**Exercise aim**. Only the lines from the first line of the records through the line containing "Сборная Домашка (314, 1021)" belong in the answer. Copy them exactly.

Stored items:
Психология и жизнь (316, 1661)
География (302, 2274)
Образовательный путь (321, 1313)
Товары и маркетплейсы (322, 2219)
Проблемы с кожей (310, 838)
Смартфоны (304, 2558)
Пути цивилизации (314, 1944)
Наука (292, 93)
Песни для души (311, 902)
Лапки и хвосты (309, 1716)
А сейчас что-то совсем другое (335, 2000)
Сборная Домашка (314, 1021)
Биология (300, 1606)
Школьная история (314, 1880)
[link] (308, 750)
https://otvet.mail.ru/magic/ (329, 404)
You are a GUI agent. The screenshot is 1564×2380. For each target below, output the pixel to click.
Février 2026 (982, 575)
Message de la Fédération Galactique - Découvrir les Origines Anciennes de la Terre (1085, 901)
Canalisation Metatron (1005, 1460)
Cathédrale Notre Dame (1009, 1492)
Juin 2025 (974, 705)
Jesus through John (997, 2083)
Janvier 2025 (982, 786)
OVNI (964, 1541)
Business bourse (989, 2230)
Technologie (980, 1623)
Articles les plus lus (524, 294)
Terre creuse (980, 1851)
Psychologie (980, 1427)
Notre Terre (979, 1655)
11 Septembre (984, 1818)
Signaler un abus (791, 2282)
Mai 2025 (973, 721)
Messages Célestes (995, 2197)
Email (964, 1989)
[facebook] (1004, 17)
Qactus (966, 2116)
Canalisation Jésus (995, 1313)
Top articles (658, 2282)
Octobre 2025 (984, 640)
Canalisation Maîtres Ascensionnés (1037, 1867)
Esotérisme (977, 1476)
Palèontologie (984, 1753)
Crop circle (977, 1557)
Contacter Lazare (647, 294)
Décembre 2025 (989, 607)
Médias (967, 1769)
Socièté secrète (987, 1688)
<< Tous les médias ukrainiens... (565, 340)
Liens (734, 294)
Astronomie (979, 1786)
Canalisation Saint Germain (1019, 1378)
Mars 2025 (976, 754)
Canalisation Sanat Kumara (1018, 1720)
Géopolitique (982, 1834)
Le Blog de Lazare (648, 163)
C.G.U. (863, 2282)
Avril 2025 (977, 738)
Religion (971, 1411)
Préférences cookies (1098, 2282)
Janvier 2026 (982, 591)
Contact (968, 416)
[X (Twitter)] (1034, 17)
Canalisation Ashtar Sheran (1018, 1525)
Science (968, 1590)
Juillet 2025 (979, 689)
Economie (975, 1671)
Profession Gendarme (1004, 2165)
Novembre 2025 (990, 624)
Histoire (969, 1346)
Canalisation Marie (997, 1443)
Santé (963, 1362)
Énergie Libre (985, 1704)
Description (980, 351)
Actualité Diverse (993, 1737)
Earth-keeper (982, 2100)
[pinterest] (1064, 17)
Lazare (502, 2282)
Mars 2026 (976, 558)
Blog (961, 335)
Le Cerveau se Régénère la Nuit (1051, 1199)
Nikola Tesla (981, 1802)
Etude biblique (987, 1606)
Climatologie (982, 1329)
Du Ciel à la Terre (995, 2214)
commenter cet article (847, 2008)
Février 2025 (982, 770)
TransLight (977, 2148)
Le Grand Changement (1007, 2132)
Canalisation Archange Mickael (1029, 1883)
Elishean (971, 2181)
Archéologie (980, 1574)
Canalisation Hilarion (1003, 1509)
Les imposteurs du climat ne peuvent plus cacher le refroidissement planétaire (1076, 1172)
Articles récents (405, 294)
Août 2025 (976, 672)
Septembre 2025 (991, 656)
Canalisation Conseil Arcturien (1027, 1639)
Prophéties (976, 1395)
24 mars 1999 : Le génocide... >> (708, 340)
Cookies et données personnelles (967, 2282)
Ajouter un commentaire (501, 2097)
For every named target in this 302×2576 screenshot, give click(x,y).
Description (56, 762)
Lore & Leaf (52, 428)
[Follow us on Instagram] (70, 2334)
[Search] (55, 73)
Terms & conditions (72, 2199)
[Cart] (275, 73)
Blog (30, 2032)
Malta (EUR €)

**Task result**.
Психология и жизнь (316, 1661)
География (302, 2274)
Образовательный путь (321, 1313)
Товары и маркетплейсы (322, 2219)
Проблемы с кожей (310, 838)
Смартфоны (304, 2558)
Пути цивилизации (314, 1944)
Наука (292, 93)
Песни для души (311, 902)
Лапки и хвосты (309, 1716)
А сейчас что-то совсем другое (335, 2000)
Сборная Домашка (314, 1021)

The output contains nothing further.